Kairos
- Author: Jenny Erpenbeck
- Original title: Kairos
- Translator: Michael Hofmann
- Publisher: Penguin Verlag
- Publication date: 2021
- Published in English: 2023

= Kairos (novel) =

2021 novel by Jenny Erpenbeck

Kairos is a 2021 novel by German author Jenny Erpenbeck. It received Germany's Uwe Johnson Prize in 2022. The English translation, by Michael Hofmann, published in the U.S. by New Directions and in the U.K. by Granta Books, was shortlisted for the U.S. National Book Award for Translated Literature in 2023 and won the International Booker Prize in 2024.

The novel tells the story of a doomed and increasingly toxic age-gap relationship, set against the backdrop of the collapse of the GDR, with the two lovers seemingly embodying East Germany's crushed idealism.

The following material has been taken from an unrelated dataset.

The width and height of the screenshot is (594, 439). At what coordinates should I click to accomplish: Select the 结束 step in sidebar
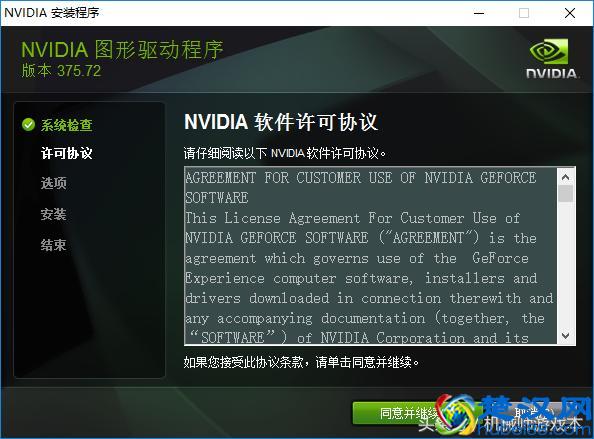pyautogui.click(x=54, y=245)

Eleanor Wachtel, the chair of the International Booker Prize 2024 judges, said of the book after it won the prize: "In luminous prose, Jenny Erpenbeck exposes the complexity of a relationship between a young student and a much older writer, tracking the daily tensions and reversals that mark their intimacy, staying close to the apartments, cafés, and city streets, workplaces and foods of East Berlin. It starts with love and passion, but it's at least as much about power, art and culture. The self-absorption of the lovers, their descent into a destructive vortex, remains connected to the larger history of East Germany during this period, often meeting history at odd angles."

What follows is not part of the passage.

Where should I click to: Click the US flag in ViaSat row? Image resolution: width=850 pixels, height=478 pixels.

In an interview with the Booker Prizes website, Erpenbeck said: "It's a private story of a big love and its decay, but it's also a story of the dissolution of a whole political system. Simply put: How can something that seems right in the beginning turn into something wrong?"

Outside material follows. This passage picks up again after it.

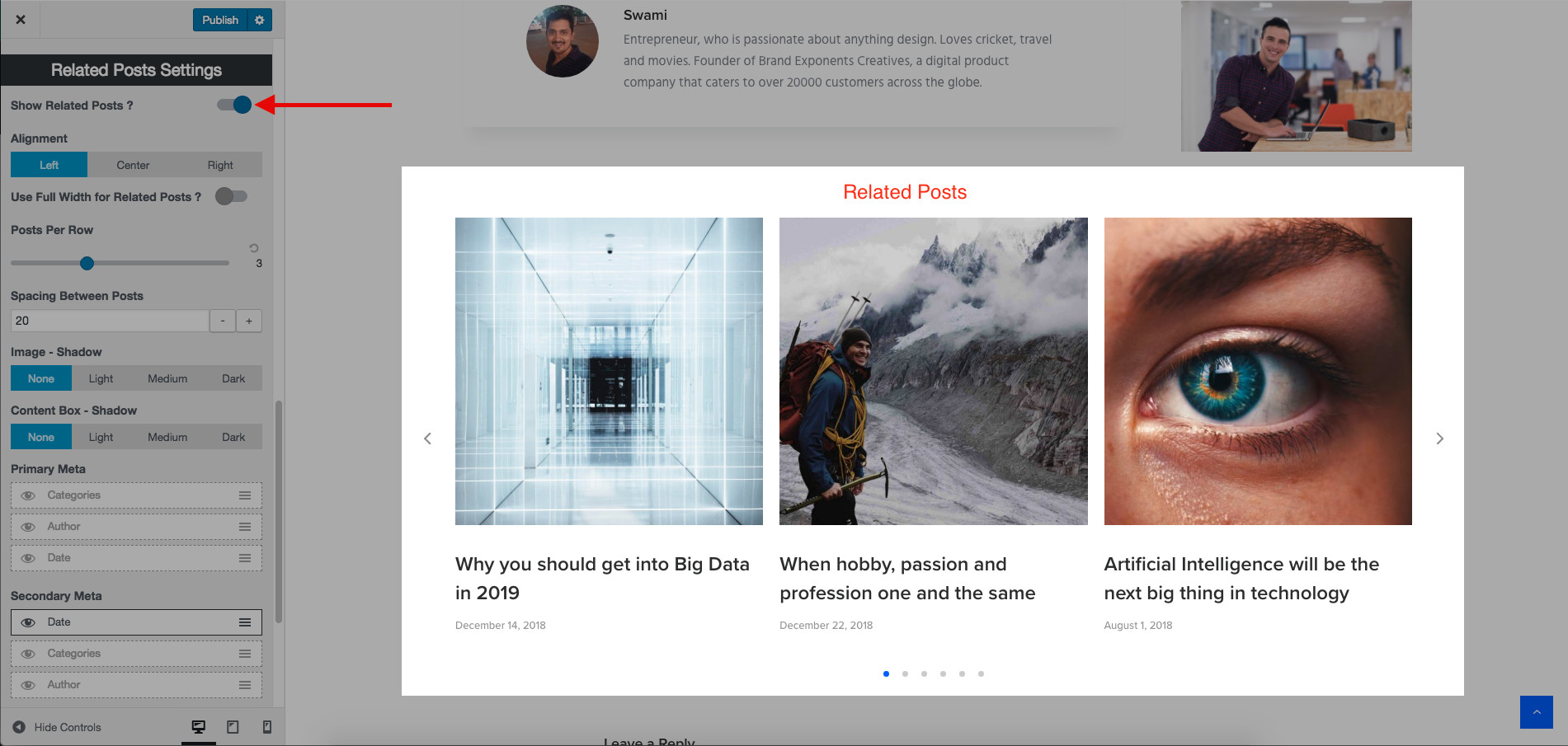Switch to tablet preview icon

Erpenbeck is the first German writer to win the annual International Booker Prize, which is awarded jointly to the author and translator of the best work of fiction translated into English and published in the UK or Ireland. Likewise, Hofmann is the first male translator to receive the award.

==Reviews==
Kairos received critical acclaim. TIME Magazine named Kairos one of the 100 must-read books of 2023 and praised Erpenbeck's prose. Natasha Walter, writing for The Guardian, called the novel "one of the bleakest and most beautiful novels I have ever read"; Declan Ryan, likewise writing for The Guardian, praised Hofmann's translation and called the novel "absorbing". Dwight Garner, writing for the New York Times, called the novel "profound" and "moving" and praised Erpenbeck as "among the most sophisticated and powerful novelists we have."